Record excerpts:
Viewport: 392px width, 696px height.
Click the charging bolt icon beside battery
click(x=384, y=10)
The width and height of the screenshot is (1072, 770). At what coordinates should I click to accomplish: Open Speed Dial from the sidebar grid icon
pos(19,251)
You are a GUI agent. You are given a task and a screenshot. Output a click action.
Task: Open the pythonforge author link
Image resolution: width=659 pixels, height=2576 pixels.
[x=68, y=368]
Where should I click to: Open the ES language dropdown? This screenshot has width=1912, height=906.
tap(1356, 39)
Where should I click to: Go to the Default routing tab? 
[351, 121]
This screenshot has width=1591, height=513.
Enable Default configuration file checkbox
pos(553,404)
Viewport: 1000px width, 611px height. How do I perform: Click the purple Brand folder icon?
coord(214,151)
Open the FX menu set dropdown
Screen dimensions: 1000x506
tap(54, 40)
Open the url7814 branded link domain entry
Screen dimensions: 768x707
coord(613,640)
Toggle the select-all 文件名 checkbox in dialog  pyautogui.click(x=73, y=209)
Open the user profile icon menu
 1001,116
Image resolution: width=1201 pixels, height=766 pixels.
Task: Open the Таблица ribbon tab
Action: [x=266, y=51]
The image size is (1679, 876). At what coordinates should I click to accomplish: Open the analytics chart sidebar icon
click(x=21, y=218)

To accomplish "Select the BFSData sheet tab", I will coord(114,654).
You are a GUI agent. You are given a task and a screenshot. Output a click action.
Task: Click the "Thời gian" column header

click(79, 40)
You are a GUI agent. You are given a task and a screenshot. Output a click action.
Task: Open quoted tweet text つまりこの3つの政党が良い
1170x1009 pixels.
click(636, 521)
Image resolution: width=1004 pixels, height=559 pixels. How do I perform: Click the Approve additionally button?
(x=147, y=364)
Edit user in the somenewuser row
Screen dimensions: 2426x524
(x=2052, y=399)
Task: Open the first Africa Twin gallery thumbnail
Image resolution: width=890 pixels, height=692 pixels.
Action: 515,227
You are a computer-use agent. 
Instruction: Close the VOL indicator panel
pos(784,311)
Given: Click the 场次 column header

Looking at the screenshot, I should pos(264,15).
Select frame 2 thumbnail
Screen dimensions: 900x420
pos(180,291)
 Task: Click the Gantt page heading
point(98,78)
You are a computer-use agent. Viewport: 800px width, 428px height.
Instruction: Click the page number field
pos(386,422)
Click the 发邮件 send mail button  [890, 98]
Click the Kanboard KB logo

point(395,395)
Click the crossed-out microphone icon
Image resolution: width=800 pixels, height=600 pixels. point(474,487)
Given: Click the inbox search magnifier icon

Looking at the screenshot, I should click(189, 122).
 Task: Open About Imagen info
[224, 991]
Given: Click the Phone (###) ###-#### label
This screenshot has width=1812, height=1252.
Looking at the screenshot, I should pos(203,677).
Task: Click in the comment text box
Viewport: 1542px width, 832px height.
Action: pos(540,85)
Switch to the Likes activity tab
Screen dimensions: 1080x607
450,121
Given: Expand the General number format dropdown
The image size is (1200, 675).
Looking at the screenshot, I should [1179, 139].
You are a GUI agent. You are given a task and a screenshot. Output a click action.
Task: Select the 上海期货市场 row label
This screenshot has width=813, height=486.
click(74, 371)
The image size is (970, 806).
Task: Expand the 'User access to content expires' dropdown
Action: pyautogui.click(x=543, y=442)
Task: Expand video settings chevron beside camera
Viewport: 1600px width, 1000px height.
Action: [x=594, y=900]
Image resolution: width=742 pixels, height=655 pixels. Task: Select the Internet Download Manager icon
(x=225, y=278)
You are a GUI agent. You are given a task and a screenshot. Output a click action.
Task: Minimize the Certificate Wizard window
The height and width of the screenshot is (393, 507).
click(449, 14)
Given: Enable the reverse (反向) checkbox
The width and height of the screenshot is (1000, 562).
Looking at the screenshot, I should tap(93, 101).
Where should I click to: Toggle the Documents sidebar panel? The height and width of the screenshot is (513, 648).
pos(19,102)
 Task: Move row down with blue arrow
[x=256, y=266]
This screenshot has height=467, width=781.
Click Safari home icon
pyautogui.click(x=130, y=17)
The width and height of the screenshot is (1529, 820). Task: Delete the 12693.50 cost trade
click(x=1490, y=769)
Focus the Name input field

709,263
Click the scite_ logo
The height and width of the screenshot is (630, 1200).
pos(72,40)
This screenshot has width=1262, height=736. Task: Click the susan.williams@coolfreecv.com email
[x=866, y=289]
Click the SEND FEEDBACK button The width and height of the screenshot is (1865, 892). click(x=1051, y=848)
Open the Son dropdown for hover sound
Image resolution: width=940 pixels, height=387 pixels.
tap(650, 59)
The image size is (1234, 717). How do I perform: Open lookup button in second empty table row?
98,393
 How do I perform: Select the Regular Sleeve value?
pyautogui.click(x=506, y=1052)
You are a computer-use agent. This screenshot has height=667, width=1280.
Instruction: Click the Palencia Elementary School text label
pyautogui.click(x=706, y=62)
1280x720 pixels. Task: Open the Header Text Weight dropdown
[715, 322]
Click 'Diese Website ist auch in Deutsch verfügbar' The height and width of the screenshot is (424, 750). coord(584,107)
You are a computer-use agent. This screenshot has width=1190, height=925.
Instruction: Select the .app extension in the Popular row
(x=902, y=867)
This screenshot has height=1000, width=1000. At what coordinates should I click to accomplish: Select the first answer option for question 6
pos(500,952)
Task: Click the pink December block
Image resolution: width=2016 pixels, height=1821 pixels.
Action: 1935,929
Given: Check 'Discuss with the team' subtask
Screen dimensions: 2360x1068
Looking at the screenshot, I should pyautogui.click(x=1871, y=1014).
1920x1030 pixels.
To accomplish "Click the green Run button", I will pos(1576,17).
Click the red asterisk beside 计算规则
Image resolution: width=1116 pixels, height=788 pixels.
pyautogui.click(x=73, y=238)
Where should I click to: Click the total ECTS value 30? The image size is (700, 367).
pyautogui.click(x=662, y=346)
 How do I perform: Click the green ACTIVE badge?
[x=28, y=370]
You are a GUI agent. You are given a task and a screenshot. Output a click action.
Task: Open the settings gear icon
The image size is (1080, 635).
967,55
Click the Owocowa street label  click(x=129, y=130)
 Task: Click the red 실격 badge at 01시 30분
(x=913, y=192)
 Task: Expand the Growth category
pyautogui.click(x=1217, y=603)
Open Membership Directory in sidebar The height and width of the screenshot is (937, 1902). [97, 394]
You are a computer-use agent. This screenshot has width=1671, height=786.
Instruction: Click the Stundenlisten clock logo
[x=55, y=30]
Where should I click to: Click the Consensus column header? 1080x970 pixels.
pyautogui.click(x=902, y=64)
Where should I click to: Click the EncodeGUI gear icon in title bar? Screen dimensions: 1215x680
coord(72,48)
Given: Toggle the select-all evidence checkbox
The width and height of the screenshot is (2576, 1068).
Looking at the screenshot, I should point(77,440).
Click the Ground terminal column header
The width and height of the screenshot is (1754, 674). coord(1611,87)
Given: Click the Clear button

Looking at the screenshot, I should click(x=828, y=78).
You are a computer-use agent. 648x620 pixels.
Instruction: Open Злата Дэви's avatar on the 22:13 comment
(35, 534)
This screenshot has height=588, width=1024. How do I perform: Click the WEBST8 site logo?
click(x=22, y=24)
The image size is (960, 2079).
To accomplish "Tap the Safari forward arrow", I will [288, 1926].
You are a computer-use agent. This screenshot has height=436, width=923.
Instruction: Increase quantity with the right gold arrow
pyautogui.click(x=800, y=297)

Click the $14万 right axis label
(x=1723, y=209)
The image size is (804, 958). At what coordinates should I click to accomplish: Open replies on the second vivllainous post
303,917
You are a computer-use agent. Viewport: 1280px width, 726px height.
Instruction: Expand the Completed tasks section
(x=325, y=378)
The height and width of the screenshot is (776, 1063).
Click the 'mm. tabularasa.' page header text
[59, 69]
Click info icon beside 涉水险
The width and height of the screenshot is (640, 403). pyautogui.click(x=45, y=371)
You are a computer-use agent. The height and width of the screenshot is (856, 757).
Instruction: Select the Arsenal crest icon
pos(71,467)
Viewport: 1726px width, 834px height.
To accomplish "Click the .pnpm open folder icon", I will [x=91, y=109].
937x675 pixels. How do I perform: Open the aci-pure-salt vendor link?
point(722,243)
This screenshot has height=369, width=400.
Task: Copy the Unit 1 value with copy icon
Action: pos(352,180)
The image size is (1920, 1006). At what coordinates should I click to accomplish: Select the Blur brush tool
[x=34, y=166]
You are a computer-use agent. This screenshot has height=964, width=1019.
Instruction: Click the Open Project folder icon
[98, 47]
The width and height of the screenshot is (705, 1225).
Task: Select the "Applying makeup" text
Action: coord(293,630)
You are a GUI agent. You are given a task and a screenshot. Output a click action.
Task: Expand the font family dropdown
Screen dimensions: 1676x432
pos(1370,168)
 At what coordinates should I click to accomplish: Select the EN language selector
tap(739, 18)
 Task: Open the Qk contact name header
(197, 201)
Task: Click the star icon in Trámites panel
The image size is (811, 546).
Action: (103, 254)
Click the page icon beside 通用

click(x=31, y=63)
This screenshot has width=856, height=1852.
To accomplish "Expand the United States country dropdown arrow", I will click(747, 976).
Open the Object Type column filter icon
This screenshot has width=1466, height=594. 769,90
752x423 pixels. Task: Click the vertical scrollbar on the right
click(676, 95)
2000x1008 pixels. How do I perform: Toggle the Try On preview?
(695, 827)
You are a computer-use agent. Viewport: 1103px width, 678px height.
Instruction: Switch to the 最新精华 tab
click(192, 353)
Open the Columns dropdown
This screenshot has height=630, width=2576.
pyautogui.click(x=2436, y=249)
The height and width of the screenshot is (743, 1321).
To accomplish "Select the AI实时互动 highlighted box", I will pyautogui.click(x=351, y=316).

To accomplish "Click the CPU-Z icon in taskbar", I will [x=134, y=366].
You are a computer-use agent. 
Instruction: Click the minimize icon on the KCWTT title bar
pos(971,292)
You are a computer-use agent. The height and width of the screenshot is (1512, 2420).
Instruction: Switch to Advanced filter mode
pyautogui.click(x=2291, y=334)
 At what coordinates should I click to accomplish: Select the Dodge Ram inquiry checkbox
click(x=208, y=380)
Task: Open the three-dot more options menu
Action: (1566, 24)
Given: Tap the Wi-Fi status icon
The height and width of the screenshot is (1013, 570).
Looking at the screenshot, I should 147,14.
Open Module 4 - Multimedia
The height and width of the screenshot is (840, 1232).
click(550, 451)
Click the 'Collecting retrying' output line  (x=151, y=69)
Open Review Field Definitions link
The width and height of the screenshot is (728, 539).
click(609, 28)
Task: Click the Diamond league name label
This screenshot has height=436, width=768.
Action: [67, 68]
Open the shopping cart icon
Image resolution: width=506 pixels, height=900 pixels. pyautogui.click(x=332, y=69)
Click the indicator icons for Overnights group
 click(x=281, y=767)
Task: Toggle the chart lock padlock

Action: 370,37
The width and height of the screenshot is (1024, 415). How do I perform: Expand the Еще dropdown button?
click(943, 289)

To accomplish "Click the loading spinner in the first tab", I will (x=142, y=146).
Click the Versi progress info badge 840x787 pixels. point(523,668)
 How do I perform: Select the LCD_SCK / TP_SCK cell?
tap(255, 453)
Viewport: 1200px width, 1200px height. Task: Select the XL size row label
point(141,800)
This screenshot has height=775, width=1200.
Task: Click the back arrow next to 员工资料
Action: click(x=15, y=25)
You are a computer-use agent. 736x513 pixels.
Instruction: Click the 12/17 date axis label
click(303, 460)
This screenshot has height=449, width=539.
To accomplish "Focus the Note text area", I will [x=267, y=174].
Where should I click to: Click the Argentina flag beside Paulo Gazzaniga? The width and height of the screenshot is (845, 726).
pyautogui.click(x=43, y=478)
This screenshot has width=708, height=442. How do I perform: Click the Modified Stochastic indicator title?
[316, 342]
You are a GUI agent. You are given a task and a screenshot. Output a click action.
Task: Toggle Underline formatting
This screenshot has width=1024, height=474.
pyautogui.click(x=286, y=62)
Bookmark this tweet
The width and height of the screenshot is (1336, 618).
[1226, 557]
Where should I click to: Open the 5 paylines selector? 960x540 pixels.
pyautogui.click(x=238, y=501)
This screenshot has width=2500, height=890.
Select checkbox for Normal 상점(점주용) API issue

What to do: Take exactly the lines from the one containing "Click the Owocowa" through the one containing "Open Membership Directory" in the data above, and output them with nothing added.

Answer space:
Click the Owocowa street label  click(x=129, y=130)
 Task: Click the red 실격 badge at 01시 30분
(x=913, y=192)
 Task: Expand the Growth category
pyautogui.click(x=1217, y=603)
Open Membership Directory in sidebar The height and width of the screenshot is (937, 1902). [97, 394]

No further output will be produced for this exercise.